Only the lines from the one with "This screenshot has width=1000, height=750." through the final line below belong in the answer, copied exactly and without pictures.

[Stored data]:
________________

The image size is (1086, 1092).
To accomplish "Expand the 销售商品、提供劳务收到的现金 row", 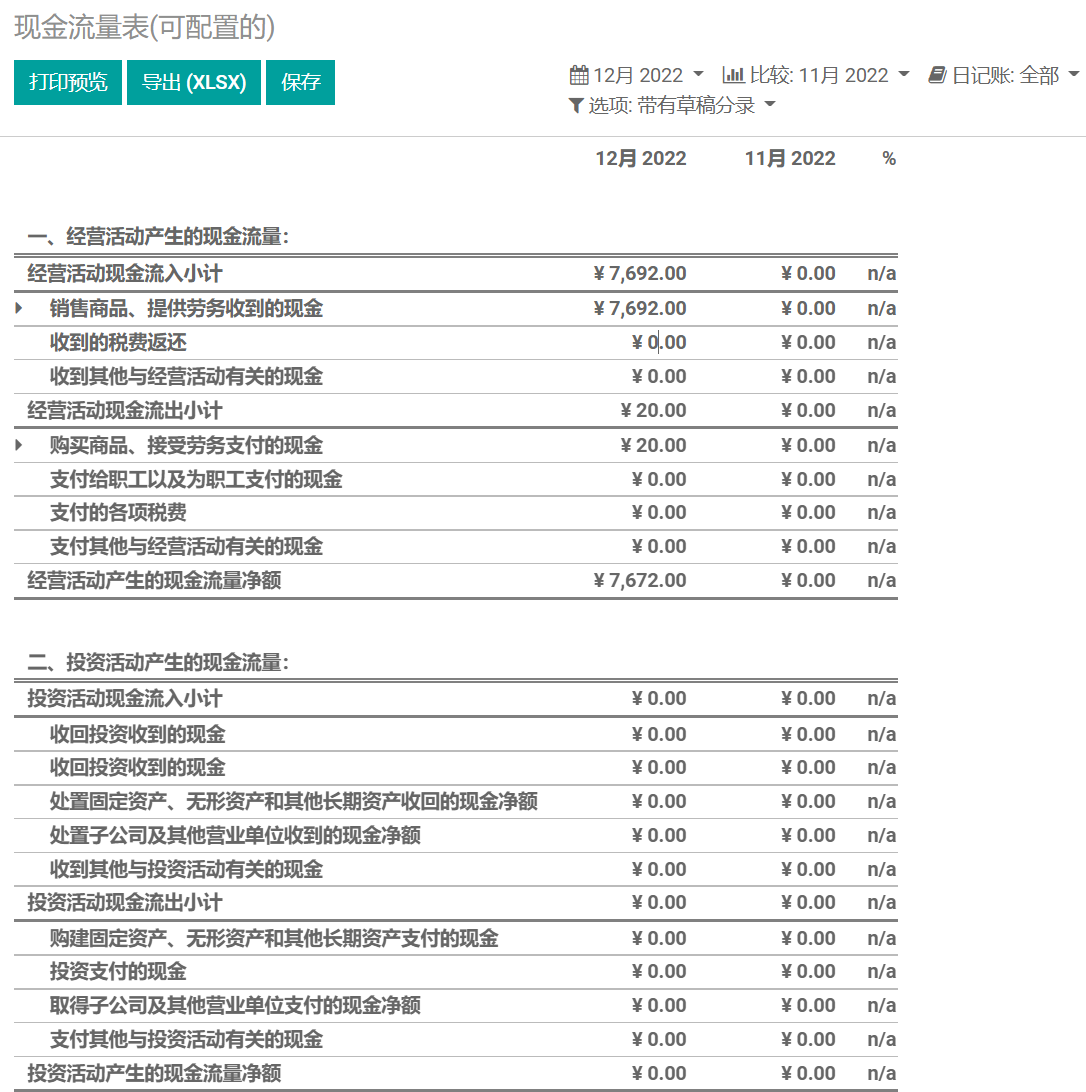I will (19, 308).
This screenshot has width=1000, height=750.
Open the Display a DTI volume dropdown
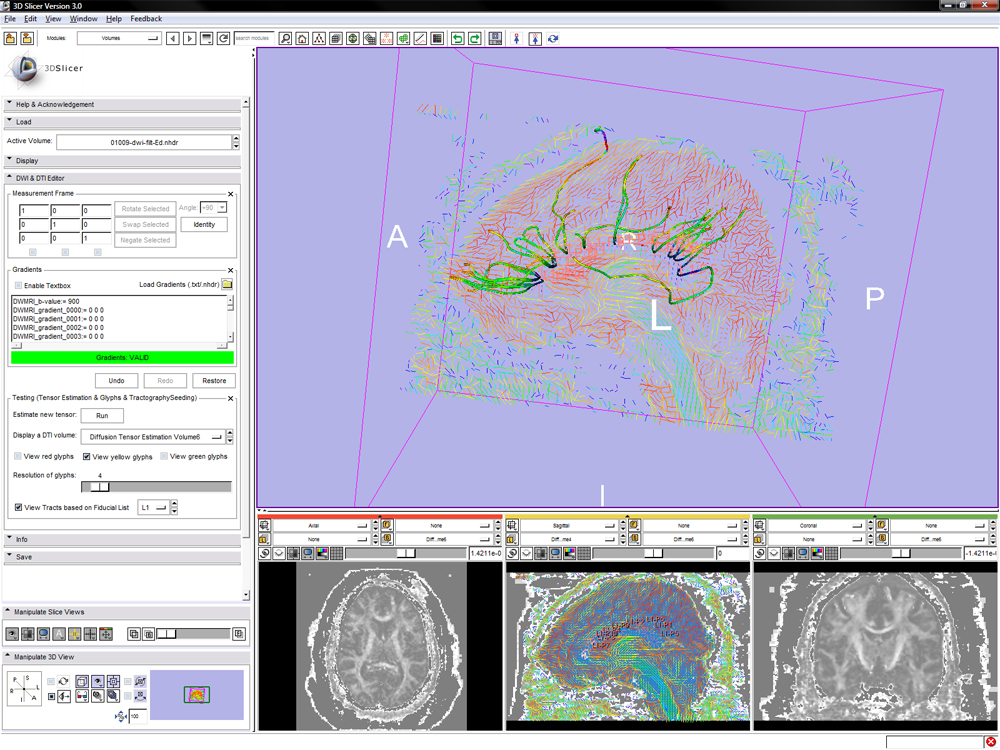(153, 436)
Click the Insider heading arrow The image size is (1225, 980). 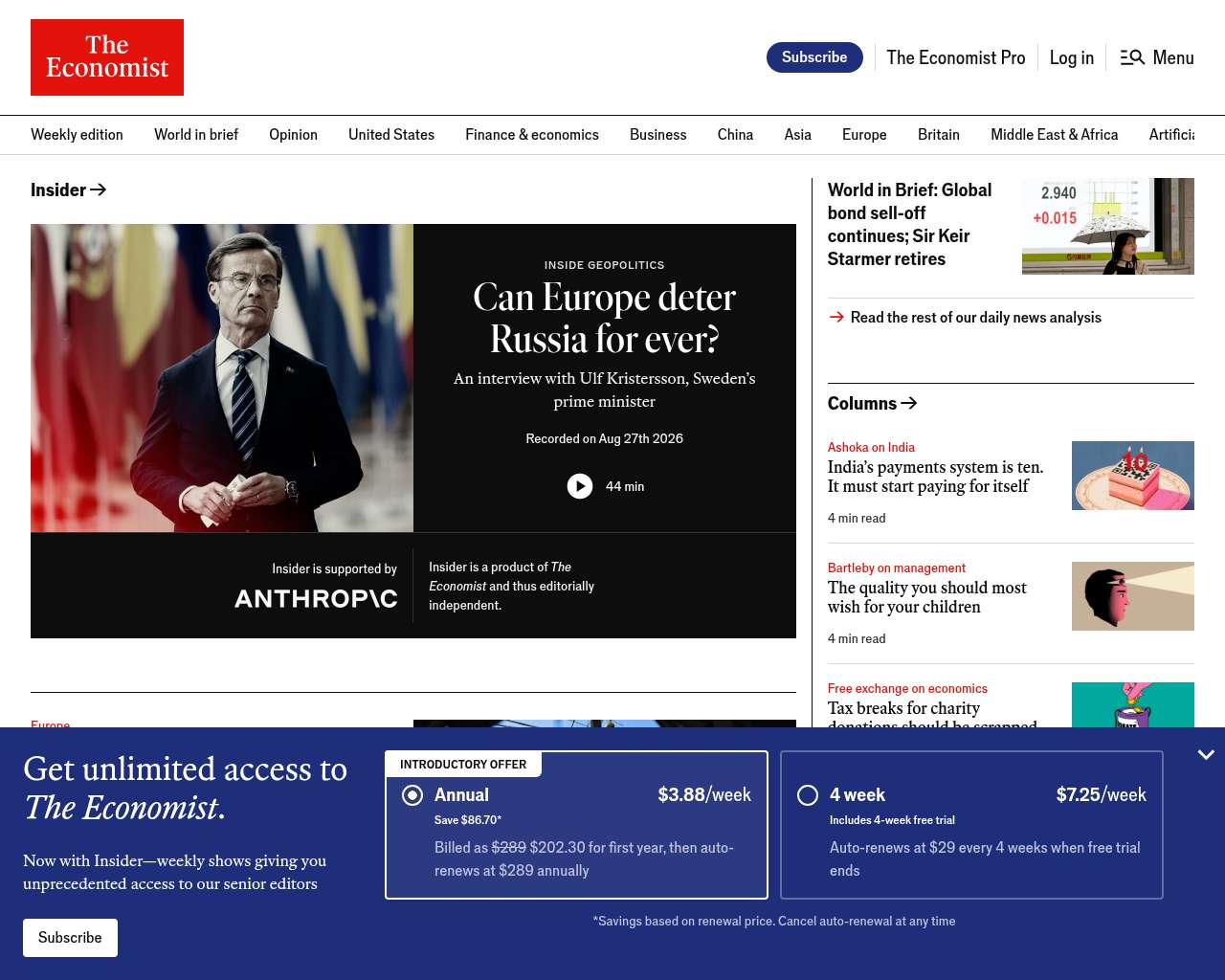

________________

[Task response]:
This screenshot has width=1000, height=750.
Open the Display a DTI volume dropdown
(153, 436)
Click the Insider heading arrow The image size is (1225, 980). 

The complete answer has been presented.